Writing in the front

As a front-end developer, I’ve always had a hard time understanding the importance of learning the basics of computing because I can’t imagine how that knowledge would apply to front-end development.

However, in the section of CSApp optimizing program performance, I completely changed my mind. The author describes how to optimize the performance of a correct and well-written C language program.

For a piece of code with the same function, after optimization and before optimization produced a huge difference, the speed has been improved by dozens of times. However, WHAT puzzles me is that js and C, which are so different at the language level, will this optimization have the same effect? In practice, the answer is yes.
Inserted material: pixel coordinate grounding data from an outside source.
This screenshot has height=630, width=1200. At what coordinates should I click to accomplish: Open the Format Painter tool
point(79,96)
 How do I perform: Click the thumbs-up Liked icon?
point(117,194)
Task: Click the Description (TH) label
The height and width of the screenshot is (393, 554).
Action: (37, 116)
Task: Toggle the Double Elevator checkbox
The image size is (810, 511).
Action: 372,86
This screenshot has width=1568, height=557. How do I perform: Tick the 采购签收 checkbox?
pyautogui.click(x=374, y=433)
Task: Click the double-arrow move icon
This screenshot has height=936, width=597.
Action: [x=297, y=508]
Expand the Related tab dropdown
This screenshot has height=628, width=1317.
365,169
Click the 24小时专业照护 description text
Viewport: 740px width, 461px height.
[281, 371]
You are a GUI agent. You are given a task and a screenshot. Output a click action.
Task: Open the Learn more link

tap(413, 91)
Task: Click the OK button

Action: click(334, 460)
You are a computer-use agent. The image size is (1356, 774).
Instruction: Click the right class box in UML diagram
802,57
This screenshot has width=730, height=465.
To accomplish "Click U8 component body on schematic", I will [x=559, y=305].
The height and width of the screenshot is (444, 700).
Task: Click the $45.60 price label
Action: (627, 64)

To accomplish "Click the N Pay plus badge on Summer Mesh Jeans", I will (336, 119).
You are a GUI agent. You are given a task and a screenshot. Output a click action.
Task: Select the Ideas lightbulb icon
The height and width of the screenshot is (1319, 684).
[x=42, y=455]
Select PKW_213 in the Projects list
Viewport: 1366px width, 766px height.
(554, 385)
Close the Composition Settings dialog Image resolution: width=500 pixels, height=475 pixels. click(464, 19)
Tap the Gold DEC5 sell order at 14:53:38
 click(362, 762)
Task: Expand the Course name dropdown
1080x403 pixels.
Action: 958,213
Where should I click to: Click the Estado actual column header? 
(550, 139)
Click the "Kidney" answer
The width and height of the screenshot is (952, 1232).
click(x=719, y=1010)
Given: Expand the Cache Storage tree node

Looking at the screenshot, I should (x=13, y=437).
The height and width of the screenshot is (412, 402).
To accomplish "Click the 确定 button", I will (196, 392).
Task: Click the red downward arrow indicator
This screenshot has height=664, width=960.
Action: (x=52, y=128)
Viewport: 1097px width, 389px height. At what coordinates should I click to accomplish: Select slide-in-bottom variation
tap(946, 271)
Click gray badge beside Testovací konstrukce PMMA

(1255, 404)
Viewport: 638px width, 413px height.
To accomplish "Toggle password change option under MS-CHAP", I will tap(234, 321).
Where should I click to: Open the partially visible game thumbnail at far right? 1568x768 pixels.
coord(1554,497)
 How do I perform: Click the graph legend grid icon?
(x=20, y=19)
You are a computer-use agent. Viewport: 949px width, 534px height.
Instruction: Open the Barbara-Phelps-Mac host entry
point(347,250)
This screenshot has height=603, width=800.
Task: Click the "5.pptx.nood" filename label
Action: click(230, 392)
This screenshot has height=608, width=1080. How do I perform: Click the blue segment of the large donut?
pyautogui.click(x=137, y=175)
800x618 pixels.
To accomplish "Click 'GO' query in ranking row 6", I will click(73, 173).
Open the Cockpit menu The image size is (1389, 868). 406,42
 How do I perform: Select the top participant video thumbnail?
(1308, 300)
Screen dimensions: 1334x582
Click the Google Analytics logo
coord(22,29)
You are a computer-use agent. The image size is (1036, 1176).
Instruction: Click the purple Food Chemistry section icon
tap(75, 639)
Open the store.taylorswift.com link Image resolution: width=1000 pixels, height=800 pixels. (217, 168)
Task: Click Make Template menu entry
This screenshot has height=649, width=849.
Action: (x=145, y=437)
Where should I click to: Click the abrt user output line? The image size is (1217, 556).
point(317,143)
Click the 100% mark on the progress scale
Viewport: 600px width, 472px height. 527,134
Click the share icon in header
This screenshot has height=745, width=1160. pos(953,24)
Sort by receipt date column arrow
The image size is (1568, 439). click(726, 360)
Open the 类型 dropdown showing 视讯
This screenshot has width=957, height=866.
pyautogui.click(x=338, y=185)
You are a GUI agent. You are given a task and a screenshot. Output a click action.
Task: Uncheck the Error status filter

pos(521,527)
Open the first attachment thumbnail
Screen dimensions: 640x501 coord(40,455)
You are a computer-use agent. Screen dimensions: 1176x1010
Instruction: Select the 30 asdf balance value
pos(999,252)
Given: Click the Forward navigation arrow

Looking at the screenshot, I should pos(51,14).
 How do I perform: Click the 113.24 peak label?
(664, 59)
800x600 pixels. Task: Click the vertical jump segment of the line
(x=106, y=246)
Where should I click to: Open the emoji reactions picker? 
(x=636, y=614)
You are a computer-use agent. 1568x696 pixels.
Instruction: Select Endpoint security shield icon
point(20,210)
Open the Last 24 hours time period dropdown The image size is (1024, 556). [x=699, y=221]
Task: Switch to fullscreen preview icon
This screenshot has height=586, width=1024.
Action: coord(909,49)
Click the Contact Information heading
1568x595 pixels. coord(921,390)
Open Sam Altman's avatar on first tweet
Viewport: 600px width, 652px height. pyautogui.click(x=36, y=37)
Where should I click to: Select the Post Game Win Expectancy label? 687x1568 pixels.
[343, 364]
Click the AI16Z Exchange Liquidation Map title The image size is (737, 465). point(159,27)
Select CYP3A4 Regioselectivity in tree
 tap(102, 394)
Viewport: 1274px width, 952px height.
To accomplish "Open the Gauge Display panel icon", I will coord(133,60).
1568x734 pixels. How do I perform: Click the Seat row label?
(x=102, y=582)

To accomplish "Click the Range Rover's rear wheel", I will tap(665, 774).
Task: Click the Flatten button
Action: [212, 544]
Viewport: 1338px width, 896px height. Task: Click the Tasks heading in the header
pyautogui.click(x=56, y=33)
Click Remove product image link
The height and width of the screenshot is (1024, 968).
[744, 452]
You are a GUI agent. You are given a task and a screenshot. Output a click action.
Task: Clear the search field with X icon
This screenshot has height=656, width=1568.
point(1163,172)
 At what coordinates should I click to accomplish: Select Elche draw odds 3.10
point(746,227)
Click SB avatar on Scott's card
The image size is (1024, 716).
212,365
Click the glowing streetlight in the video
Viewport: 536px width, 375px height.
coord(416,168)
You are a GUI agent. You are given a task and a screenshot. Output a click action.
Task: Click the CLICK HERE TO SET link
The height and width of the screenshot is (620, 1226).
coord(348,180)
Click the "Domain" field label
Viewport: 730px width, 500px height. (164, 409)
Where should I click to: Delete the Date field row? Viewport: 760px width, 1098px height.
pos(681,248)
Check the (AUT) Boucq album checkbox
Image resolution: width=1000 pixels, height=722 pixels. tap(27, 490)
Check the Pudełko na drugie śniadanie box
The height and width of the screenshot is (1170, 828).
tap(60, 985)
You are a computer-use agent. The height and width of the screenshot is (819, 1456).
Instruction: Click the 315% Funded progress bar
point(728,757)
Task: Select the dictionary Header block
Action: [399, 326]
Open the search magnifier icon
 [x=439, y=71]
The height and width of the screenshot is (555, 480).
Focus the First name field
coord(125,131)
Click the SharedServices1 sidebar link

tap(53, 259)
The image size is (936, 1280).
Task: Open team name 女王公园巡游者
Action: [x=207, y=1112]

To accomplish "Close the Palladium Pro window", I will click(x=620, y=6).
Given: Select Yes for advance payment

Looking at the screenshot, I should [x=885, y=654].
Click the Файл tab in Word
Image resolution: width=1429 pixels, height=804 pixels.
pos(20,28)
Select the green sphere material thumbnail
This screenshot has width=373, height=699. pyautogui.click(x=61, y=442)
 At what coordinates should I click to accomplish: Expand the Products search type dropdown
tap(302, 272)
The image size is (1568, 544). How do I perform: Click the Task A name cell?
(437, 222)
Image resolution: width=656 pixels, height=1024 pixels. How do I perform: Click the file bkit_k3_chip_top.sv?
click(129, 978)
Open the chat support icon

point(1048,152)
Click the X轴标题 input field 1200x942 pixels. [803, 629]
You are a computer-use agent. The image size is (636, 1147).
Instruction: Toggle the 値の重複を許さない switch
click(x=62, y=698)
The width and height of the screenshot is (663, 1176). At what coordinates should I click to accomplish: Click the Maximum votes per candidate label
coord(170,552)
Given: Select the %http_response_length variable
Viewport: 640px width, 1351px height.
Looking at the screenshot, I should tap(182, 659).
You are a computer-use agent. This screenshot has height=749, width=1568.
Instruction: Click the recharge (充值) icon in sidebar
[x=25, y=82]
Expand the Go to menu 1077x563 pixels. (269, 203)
So computer basics are not castles in the air, they actually help you write better programs. Why do dachang like to study the basis, because these foundations do reflect the level of a person’s programming level in some aspects, for computer majors, this is precisely the place to open a gap with others.

The body of the

primers

Take c as an example. The following code converts uppercase letters in a string to lowercase letters

void lower(char *s) {
    size_t i;
    for (i = 0; i < strlen(s); i++) {
        if (s[i] >= 'A' && s[i] <= 'Z')
            s[i] -= ('A' - 'a'); }}Copy the code

Can you see what’s wrong with this code?

If you’re sensitive enough, you’ll notice that the strlen() function in the for loop is a problem, as the subtitle implies. First of all, this code is functionally correct, but performance is questionable.

For those unfamiliar with strlen functions, here’s a hint: The strlen function iterates through the string to get its length, so every time the for loop, it iterates through the string s once, so this code is o(n^2) in time, but really we’re just changing every value of S, but we’re not removing or increasing anything, so we don’t have to evaluate s every time. You might wonder if the compiler can’t recognize this pattern and optimize for it? The answer is no, simply because the compiler is unable to determine whether there are side effects that cause the judgment conditions to change. There are also reasons for memory alias usage, which is not explained here, but can be read for interested parties.

Of course, optimization for this code is simple, with a temporary variable that evaluates strlen once before the loop, and then uses that variable as a judgment. It’s worth noting that with this simple optimization, the time complexity goes from O (n^2) to O (n), which is a huge improvement.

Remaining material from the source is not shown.